Orthogonal projection operator - squared of cosine

Question

I am reading a paper making use of orthogonal projection and I came across an expression $ \frac{z^TPz}{z^Tz} $ where P = $ S(S^TS)^{-1}S^T $ which is basically the orthogonal proejction operator. z is just a vector of variables. Then, since $P^2 = P$ for projection matrices, the equation is then rewritten as $ \frac{\lVert Pz \rVert ^2}{\lVert z \rVert ^2} $ which is $ cos^2\theta $.

Can someone explain to me why ? I am only able to do this.
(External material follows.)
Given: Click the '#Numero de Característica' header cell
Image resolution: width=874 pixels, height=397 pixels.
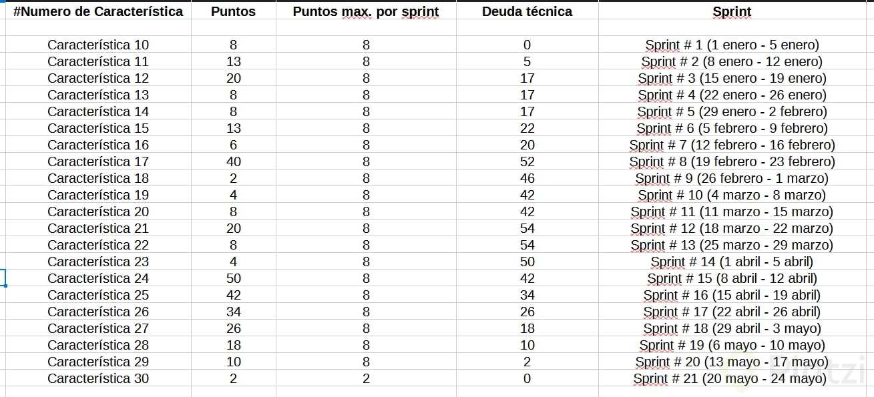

$ z^TPz \\= z^TP^2 z \\ = z^TPPz$

So I don't get how that becomes $\lVert Pz \rVert ^2$. I know the dot product of 2 vectors is the cosine of the 2 vectors. I am not able to manipulate the expression to reach the squared of the cosine. However, incase someone still insists that he or she needs to know the problem before coming up with the solution, here is the paper. The expression can be found on page 100. Help thanks.

Answer 1

You also have $P=P^\top$, so $z^\top PPz=z^\top P^\top Pz=(Pz)^\top(Pz)$. Then apply the definition of the norm.

Answer 2

The dot product satisfies $$y^Tx=\|x\|\,\|y\|\,\cos\theta, $$ where $\theta $ is the angle between $x $ and $y $.

So $$\frac {\|Pz\|^2}{\|z\|^2}=\frac {z^TPz}{z^Tz}=\frac {\|z\|\,\|Pz\|\,\cos\theta}{\|z\|^2} $$ Simplifying, $$ \frac {\|Pz\|}{\|z\|}=\cos\theta. $$